No ano passado, a Organização Mundial da Saúde (OMS) anunciou um novo roteiro para as Doenças Tropicais Negligenciadas (DTN’s), como a doença de Chagas, a dengue e a esquistossomose. A Sociedade Brasileira de Medicina Tropical informou que o documento propõe ações de prevenção, controle, eliminação ou erradicação de 20 doenças e grupos de doenças até 2030.

Essas doenças são causadas por micróbios e parasitas, e, em geral, transmitidas por mosquitos. Como estão associadas a condições de baixa renda, atingem principalmente as áreas carentes de saneamento básico, onde o investimento público não chega, que é o caso do Brasil.

"O Brasil foi responsável por 70% das mortes no mundo por doença de Chagas em 2017; contribuiu com 93% dos novos casos de hanseníase e 96% dos casos de leishmaniose visceral do continente, só para citar alguns exemplos", sinaliza Jardel Katz, gerente de pesquisa e desenvolvimento da Iniciativa Medicamentos para Doenças Negligenciadas (DNDI).
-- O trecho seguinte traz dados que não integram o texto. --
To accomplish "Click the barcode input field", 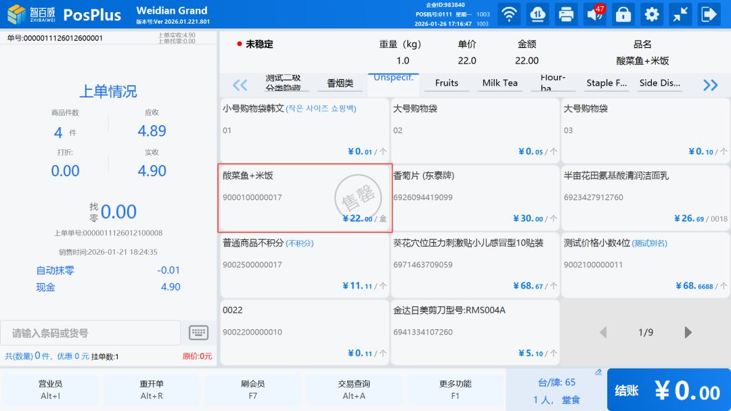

Taxa de mortalidade causada por doenças tropicais negligenciadas aumentou durante a pandemia (Foto: Reprodução/Agência Brasil).
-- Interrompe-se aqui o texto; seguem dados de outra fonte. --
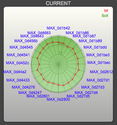The image size is (117, 125).
Task: Select the MAX_0d1b42 axis label
Action: (x=58, y=28)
Conforme indica a Sociedade Brasileira de Medicina Tropical, as metas do programa estabelecem a erradicação da dracunculose (doença do verme-da-Guiné) e da bouba, diminuição em 90% do número de pessoas que precisam de tratamento para as DTN em geral, pelo menos 100 países com alcance de metas de eliminação de pelo menos uma DTN e reduzir em 75% os anos de vida perdidos ajustados por incapacidade (DALYs) relacionados às DTN. Para isto, o fortalecimento dos sistemas de saúde é um dos focos da intervenção.

Seguindo as metas estabelecidas pelo novo roteiro da OMS, a União de Combate às DTNs pretende oferecer tratamento aos enfermos e reduzir empecilhos à prevenção das doenças. Residente na Inglaterra, Thoko Elphick-Pooley, diretora da entidade, explicou à revista VEJA que a iniciativa não pode ser isolada, cada país precisa mobilizar recursos e envolvimento ativo do governo, parceiros do setor privado e filantropos.
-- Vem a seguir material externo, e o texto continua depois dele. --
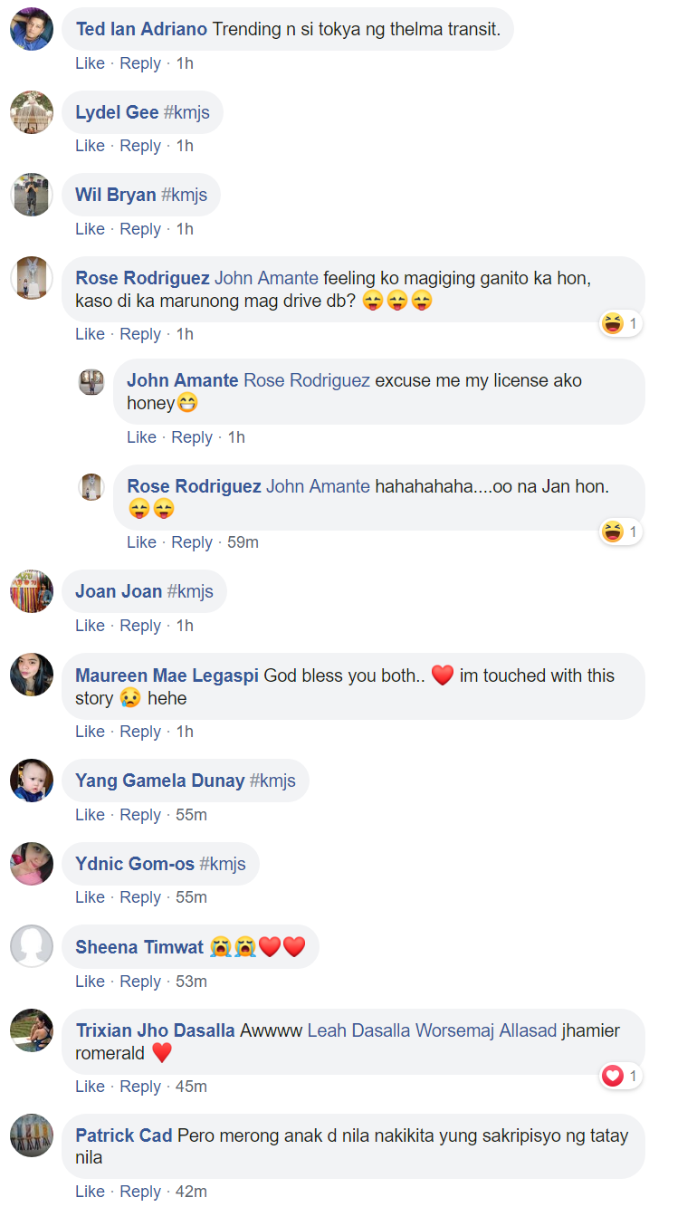Open the #kmjs hashtag in Joan Joan's comment
Screen dimensions: 687x1207
[190, 591]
“Temos que atender quem precisa. Fornecer tratamento em massa para populações em risco é uma estratégia fundamental e tem levado a eliminação de algumas doenças”, afirma a líder da União. Elphick-Pooley ainda mencionou a erradicação iminente da oncocercose, doença que castiga a comunidade Yanomami na fronteira entre Venezuela e Brasil. Além de sofrerem com o garimpo ilegal em suas terras, o povo yanomami tem sido vítima de surtos de malária e desnutrição.


Falta de atendimento médico coloca em risco vida de crianças yanomami (Foto: Reprodução/Alexandro Pereira/Rede Amazônica).


Por não se tratar de business, os investimentos governamentais no país negligenciam, gradativamente, a precariedade na qual alguns povos se encontram. A pós-doutora em Epidemiologia pela Universidade de Hopkins, Ethel Maciel, pontuou que as moléstias só são olhadas pela esfera federal quando atingem a classe média. "Às vezes em que chamam a atenção é quando saem do circuito de baixa renda e locais pobres em que normalmente são endêmicas e atingem a classe média, bairros ricos", ressalta.

Em tempo, Thoko Elphick-Pooley contou que a própria OMS sinalizou abordagens para facilitar o cumprimento do novo roteiro de combate às DTNs. Entre elas, estão o melhor acesso a monitoramento, avaliação e diagnóstico, incrementos na logística e no fornecimento de medicamentos e outros produtos, fortalecimento da capacidade de defesa e financiamento da causa.

 

Foto Destaque: Comunidade em situação precária de saúde e higiene. Reprodução/CicloVivo.